Tuesday, September 25, 2012

Case-Shiller: Denver home prices grow at highest rate since Janaury 2002

Case-Shiller released its home price index for July 2012 today. The home price index for the Denver area rose 1.3 percent percent from June to July, and rose 5.4 percent, year over year, from July 2011 to July 2012.  The year-over-year increase in July was the seventh year-over-year increase in a row for Denver, and was the largest increase since January 2002. The first graph shows the index values since 2001. The index value is at the highest value seen since November 2007.

 According to S&P's press release, home prices nationwide continued to show some signs of growth:
“Home prices increased again in July,” says David M. Blitzer, Chairman of the Index Committee at S&P Dow Jones Indices. “All 20 cities and both Composites were up on the month for the third time in a row. Even better, 16 of the 20 cities and both Composites rose over the last year. Atlanta remains the weakest city but managed to
cut the annual loss to just under 10%.

“The news on home prices in this report confirm recent good news about housing. Single family housing starts are well ahead of last year’s pace, existing home sales are up, the inventory of homes for sale is down and foreclosure activity is slowing. All in all, we are more optimistic about housing. Upbeat trends continue. For the third time in a row, all 20 cities and both Composites had monthly gains.
In year-over-year comparisons for July, four out of 20 cities showed year-over-year declines in the home price index.  Atlanta showed the largest drop by far, with a decline of 9.9 percent, while the index in New York fell 2.6 percent. Denver was among the sixteen cities reporting increases, and had the fourth-largest increase of the twenty cities. Only Detroit, Phoenix, and Minneapolis reported larger year-over-year increases in the home price index than Denver.

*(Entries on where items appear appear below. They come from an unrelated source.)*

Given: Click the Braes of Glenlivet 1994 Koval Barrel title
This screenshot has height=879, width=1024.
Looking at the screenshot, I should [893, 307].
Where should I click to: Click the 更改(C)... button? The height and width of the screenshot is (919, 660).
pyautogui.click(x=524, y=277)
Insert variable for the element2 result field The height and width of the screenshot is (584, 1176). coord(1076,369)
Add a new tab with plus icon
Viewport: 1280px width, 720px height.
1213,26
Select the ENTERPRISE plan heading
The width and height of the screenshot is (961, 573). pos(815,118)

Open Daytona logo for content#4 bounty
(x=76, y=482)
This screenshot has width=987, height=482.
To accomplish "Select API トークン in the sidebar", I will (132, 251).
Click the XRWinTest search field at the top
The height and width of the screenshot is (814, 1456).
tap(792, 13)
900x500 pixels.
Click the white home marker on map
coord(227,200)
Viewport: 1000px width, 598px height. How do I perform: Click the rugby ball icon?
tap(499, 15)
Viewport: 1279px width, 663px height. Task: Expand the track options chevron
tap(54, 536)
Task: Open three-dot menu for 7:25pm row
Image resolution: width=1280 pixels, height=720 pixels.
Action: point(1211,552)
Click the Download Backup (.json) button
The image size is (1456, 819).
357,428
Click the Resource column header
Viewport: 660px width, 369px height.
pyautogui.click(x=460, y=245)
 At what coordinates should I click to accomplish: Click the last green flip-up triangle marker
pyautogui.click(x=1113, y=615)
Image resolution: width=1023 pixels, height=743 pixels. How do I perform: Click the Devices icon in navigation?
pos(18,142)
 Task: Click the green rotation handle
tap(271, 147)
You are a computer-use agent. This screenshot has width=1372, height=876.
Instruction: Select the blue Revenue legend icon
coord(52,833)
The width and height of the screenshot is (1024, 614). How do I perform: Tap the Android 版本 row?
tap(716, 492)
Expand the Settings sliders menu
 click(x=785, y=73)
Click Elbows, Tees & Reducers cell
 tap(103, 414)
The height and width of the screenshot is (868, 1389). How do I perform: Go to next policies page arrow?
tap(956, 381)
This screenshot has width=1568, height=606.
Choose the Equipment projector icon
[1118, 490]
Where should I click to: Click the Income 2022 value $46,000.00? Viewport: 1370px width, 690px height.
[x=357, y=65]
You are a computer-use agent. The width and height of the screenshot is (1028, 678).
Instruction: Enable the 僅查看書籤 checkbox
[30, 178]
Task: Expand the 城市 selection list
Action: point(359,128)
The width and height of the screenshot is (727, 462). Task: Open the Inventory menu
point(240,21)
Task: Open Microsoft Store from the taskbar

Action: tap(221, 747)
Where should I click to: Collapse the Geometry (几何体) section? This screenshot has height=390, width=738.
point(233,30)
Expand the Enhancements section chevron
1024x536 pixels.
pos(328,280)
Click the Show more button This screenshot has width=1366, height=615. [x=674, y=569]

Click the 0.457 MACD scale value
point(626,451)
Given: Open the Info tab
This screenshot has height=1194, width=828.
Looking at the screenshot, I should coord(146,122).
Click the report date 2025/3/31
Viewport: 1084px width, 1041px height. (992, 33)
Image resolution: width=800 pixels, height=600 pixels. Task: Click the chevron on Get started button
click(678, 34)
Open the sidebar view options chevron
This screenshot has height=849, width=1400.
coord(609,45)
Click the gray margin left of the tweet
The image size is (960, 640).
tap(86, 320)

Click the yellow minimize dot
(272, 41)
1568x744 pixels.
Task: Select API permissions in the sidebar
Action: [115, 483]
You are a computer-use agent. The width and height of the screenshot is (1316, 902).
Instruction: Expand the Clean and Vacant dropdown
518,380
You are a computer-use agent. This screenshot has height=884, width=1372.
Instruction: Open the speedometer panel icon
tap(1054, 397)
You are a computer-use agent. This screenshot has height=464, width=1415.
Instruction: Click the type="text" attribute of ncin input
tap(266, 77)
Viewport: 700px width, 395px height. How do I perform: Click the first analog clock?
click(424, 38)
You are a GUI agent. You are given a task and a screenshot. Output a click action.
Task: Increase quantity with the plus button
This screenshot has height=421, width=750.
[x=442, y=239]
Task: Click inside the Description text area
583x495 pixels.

The second chart shows trends in the Case-Shiller index for the Denver area and for the 20-city composite index. It is clear that Denver did not experience the kind of price bubble that occurred in many other metropolitan areas, and consequently, the index has not fallen nearly as far in Denver compared to the larger composite.

The 20-city composite is down 30 percent since it peaked in July 2006, but the Denver index is down only 5.3 percent from its August 2006 peak.

The third chart compares year-over-year changes in the Denver area index and in the 20-city composite. Overall, the index has been less volatile in Denver than has been the case for the 20-city composite. The year-over-year change in the 20-city composite during June turned positive for the second time in 22 months with an increase of 1.2 percent while Denver reported an increase of 5.4 percent.

In short: Denver metro home prices have shown a much stronger growth trend than the 20-city composite.

The last chart provides a closer look at year-over-year changes in the Denver index. The index went negative as the economy began to slow in 2007 and remained negative until this year with the exception of the period in which the homebuyer tax credit pushed up prices temporarily. Recent home price growth is accelerating as inventory declines, household formation continues, and rental housing continues to become more expensive.